Work request
Please rewrite the paragraph beginning "A port strategy at EU level" from the interview extract below on Germany and the EU as a short list that keeps its main facts.

-------- Extract to read --------

A port strategy at EU level can be envisaged as an integral part of a broader strategy that is linked to Berlin’s desire to define and regulate relations with China. Enlarging the EU’s trading space with China territorially is an optimal solution for Germany, because it allows it to trade without having Beijing on its doorstep.
Can the Recovery Fund be seen as a turning point in German-Italian relations?
Certainly, it was a turning point and a great success until this summer. If the CovidCovid-19 crisis had been contained in the first wave, the Recovery Fund could have really been a Hamiltonian moment. Unfortunately, Europe then sank into the second wave and is now writhing in the sluggishness of the vaccination campaign. Crises are an incentive to restart when they are short. When they are long, however, they disrupt the balance. The question, for example, is whether the Recovery Fund will be sufficient to revive the most ailing economies. In a shorter crisis it would have been largely sufficient, and the question of what the Recovery Fund really is for Germany should not have been asked so quickly: is it a new EU structural instrument or was it a one-off emergency move?
Could Italy play an important role in the post-Merkelian EU?

-------- Supplied information --------

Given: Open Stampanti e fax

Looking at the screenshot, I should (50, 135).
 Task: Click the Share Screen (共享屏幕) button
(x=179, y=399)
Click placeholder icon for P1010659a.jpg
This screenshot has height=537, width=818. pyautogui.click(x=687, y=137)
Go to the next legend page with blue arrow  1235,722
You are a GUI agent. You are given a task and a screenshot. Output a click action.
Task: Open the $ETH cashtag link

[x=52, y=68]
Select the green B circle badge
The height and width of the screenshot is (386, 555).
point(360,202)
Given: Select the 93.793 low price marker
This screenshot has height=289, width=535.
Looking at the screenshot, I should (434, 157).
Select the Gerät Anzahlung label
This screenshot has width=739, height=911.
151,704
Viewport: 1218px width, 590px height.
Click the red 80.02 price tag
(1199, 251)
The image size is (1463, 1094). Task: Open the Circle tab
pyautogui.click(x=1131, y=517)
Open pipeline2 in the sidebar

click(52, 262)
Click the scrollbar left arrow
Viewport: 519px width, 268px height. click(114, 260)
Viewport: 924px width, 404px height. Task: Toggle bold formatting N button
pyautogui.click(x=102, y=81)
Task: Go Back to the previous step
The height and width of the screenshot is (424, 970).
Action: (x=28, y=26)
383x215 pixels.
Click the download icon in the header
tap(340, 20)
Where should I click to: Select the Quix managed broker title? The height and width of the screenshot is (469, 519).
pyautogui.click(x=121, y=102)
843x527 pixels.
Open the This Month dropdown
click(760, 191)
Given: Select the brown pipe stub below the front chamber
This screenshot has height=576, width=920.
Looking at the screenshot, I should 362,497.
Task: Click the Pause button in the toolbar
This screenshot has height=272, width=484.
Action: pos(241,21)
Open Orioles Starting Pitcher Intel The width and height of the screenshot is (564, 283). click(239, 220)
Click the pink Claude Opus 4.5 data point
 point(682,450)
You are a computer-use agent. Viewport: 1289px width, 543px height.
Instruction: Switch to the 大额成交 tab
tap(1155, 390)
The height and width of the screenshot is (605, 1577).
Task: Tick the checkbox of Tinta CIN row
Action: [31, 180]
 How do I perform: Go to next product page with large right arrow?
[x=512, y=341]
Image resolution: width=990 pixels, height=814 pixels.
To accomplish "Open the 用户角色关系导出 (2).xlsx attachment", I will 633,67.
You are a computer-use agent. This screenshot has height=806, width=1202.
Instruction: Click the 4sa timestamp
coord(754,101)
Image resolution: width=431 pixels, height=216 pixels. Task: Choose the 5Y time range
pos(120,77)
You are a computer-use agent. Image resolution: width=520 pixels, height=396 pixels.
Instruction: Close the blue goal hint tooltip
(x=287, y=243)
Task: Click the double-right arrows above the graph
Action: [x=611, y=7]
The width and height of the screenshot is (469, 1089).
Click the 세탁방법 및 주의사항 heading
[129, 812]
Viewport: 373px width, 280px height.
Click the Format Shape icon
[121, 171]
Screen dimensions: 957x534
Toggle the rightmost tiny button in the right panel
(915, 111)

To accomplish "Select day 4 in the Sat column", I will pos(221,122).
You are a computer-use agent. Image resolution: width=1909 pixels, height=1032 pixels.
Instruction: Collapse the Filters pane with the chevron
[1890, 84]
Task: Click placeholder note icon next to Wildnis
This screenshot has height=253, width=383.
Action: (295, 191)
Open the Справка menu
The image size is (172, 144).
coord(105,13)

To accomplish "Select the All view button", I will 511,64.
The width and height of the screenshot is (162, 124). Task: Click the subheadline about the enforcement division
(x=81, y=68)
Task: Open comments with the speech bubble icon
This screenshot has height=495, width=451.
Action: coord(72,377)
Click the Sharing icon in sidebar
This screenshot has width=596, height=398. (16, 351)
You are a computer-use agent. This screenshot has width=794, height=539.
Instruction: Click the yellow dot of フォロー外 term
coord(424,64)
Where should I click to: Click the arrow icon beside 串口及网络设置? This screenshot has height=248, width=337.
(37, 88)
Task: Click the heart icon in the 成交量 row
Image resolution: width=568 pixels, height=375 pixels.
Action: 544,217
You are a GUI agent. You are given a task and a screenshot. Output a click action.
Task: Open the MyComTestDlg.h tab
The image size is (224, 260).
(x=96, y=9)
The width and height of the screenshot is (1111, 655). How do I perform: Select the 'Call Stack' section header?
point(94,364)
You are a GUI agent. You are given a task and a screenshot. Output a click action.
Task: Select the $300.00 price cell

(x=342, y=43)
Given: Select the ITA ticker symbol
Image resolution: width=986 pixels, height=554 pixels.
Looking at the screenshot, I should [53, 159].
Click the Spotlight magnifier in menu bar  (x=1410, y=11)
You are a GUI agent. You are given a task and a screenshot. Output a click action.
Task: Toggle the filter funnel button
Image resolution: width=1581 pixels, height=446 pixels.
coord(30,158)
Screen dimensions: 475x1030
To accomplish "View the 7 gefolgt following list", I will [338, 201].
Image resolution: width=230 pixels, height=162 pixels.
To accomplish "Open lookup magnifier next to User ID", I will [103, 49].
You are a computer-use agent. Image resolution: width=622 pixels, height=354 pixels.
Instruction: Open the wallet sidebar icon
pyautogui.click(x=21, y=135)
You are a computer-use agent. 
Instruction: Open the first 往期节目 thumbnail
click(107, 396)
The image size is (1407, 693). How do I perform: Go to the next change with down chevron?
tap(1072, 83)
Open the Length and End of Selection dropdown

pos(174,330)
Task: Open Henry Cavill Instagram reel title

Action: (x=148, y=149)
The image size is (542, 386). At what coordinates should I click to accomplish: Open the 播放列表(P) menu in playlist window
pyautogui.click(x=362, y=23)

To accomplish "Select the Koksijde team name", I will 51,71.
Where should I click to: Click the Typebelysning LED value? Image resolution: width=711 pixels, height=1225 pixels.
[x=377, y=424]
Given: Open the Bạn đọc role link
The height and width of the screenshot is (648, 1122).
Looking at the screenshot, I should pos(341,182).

--------

Expected output
- An EU-level port strategy can be seen as an integral part of a broader strategy linked to Berlin's desire to define and regulate relations with China.
- Territorially enlarging the EU's trading space with China is an optimal solution for Germany.
- This lets Germany trade without having Beijing on its doorstep.